Romanian economist and politician (born 1963)

Gabriel Sandu (born September 8, 1963) is a Romanian economist and politician. A member of the Democratic Liberal Party (PD-L), he was a member of the Romanian Chamber of Deputies for Brăila County from 2004 to 2008. In the Emil Boc cabinet, he was Minister of Communications and Information Society from 2008 to 2010, also serving as interim Minister of Small and Medium Enterprises, Commerce and Business Environment in late 2009.

He has two sons and is divorced.

==Biography==

He was born in Mizil, Prahova County and after attending secondary school at the town's Grigore Tocilescu Theoretical High School, with a focus on mathematics and physics, enrolled at the Bucharest Academy of Economic Studies. He graduated in 1989 from the Commerce faculty. From 1990 to 1993 he headed the import-export division at a mattress factory in Mizil. From 1993 to 1997, he was vice president of a furniture producer and distributor in Bucharest. From 1997 to 2004, he was director of a private firm.

After joining the Union of Right-Wing Forces (UFD), Sandu became the president of its Prahova County chapter in 1999. He was then vice president (2000-2001) and secretary general (2001-2003) of the party before its absorption into the National Liberal Party (PNL). From 2003 to 2004, he was a supplementary member of the PNL's executive bureau and vice president of its Prahova County chapter. In November 2004, he was elected to the Chamber, where he served on the Committee for Political Economy, Reform and Privatisation. From 2004 to 2006, he was part of the PNL's executive bureau and vice president of its Brăila County chapter. In December 2006, he resigned from the PNL to follow Theodor Stolojan into the new Liberal Democratic Party (PLD), serving as that party's vice president for organisational consolidation and development. A year later, when the PLD merged into the PD-L, Sandu followed, and since then he has served as a vice president of the party and as first vice president of the Prahova County chapter.
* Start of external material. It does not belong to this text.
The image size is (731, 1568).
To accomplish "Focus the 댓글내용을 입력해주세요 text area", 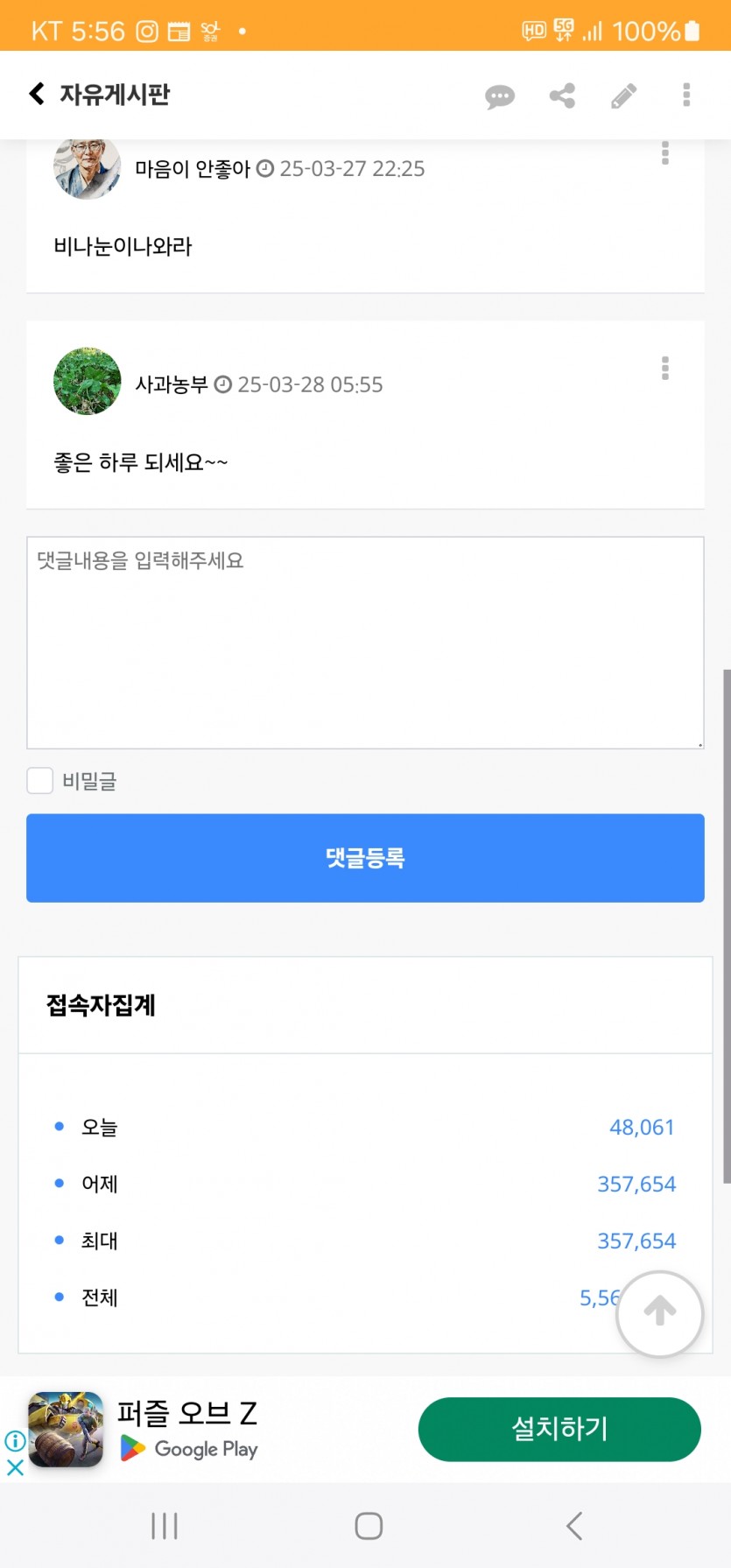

At the 2008 election, Sandu ran for a Prahova County Senate seat, but lost. During the campaign, two builders accused him of not paying 87,724 lei (some $35,000) for two houses he ordered built in Sinaia; his name was also cited by an anti-money laundering agency regarding his dealings with an Italian company that was itself suspected of laundering. The following month, he was named minister in the incoming government. His priorities as minister include rapidly accessing European Union Structural Funds, increasing interoperability among government agencies, developing the IT and broadband sectors, and digital television transition. In October 2009, he became interim Small and Medium Enterprises Minister following the resignation of his PSD cabinet colleagues, including Constantin Niță, the previous occupant of that ministry, holding the portfolio until December. He was dismissed from the Communications Ministry in September 2010, following a cabinet reshuffle.

Sandu was implicated in the Microsoft licensing corruption scandal, being charged with bribe-taking and money laundering. In March 2016, the High Court of Cassation and Justice sentenced him to two years' imprisonment and asset forfeiture of €2.2 million. That October, the court increased his prison sentence to three years.